**** Supplied material
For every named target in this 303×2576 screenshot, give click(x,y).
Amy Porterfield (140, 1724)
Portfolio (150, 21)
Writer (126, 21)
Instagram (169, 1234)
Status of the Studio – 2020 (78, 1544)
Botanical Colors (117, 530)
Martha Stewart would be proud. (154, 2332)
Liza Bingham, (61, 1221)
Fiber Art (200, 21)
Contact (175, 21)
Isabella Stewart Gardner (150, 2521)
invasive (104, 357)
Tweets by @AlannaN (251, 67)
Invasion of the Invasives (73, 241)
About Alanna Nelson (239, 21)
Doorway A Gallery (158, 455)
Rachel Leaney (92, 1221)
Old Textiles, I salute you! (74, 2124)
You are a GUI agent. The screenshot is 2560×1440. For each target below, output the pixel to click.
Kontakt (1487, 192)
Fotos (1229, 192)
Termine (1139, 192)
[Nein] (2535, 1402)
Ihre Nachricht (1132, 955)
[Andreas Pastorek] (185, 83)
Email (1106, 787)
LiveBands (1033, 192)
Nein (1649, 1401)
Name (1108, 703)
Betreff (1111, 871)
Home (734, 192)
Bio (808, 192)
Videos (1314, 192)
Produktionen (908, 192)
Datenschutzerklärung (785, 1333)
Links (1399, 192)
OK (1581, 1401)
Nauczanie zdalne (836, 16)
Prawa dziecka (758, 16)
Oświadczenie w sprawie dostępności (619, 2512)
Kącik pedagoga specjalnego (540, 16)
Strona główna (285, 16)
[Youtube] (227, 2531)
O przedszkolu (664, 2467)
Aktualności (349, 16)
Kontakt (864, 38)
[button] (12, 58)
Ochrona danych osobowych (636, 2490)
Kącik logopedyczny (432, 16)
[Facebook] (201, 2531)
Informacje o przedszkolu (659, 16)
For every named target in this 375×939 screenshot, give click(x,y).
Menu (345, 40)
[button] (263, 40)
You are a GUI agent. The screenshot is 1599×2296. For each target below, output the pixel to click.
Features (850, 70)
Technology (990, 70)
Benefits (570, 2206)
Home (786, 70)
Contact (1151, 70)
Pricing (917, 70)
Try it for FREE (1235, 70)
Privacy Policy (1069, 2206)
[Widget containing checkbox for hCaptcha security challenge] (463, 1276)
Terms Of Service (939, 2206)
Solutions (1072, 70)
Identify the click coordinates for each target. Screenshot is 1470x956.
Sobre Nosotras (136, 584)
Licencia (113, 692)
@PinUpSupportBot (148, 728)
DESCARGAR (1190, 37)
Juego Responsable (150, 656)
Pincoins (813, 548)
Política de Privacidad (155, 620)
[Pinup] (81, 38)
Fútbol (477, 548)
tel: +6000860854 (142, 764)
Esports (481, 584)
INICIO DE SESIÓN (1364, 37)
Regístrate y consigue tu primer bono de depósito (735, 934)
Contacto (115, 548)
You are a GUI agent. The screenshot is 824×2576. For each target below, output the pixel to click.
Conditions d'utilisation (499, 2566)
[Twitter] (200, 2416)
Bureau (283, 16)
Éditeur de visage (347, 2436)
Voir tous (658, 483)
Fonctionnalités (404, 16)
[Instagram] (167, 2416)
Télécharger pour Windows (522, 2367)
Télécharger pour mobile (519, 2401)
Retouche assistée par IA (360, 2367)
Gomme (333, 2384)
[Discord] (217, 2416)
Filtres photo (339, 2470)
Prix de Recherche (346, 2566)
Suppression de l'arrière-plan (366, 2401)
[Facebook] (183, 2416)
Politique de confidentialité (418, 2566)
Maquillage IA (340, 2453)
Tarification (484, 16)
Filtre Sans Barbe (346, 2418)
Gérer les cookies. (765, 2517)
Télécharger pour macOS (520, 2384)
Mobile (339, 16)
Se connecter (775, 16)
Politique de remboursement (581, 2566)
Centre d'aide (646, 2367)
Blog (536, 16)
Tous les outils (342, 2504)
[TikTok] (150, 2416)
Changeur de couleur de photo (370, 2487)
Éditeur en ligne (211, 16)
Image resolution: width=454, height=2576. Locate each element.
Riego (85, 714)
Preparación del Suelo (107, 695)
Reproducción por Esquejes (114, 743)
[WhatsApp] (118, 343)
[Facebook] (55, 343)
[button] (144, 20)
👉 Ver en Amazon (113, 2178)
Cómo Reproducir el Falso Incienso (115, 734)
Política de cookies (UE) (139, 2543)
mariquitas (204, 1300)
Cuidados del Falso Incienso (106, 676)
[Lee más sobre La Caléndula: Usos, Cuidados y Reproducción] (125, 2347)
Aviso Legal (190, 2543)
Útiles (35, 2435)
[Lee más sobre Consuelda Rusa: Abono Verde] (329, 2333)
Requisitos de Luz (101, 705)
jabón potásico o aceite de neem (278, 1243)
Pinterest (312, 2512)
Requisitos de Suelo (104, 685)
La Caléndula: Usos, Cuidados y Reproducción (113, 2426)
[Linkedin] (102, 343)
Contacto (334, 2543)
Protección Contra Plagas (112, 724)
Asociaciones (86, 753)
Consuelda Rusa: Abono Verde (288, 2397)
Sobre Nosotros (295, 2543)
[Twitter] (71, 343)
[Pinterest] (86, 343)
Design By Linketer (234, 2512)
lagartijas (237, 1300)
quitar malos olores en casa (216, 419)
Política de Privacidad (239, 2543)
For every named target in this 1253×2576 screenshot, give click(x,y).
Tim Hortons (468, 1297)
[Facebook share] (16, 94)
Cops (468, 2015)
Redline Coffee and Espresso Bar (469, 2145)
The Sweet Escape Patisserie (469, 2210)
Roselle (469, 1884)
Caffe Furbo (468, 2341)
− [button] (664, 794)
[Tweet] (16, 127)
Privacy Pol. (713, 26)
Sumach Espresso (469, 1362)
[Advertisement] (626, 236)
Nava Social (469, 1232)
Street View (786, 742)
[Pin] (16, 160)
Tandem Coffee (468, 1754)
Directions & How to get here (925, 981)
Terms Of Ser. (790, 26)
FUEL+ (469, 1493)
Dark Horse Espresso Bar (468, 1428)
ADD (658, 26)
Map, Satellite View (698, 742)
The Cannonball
********
Return each line of the records above in which the word "Privacidad" occurs.

Exercise result –
Política de Privacidad (155, 620)
Política de Privacidad (239, 2543)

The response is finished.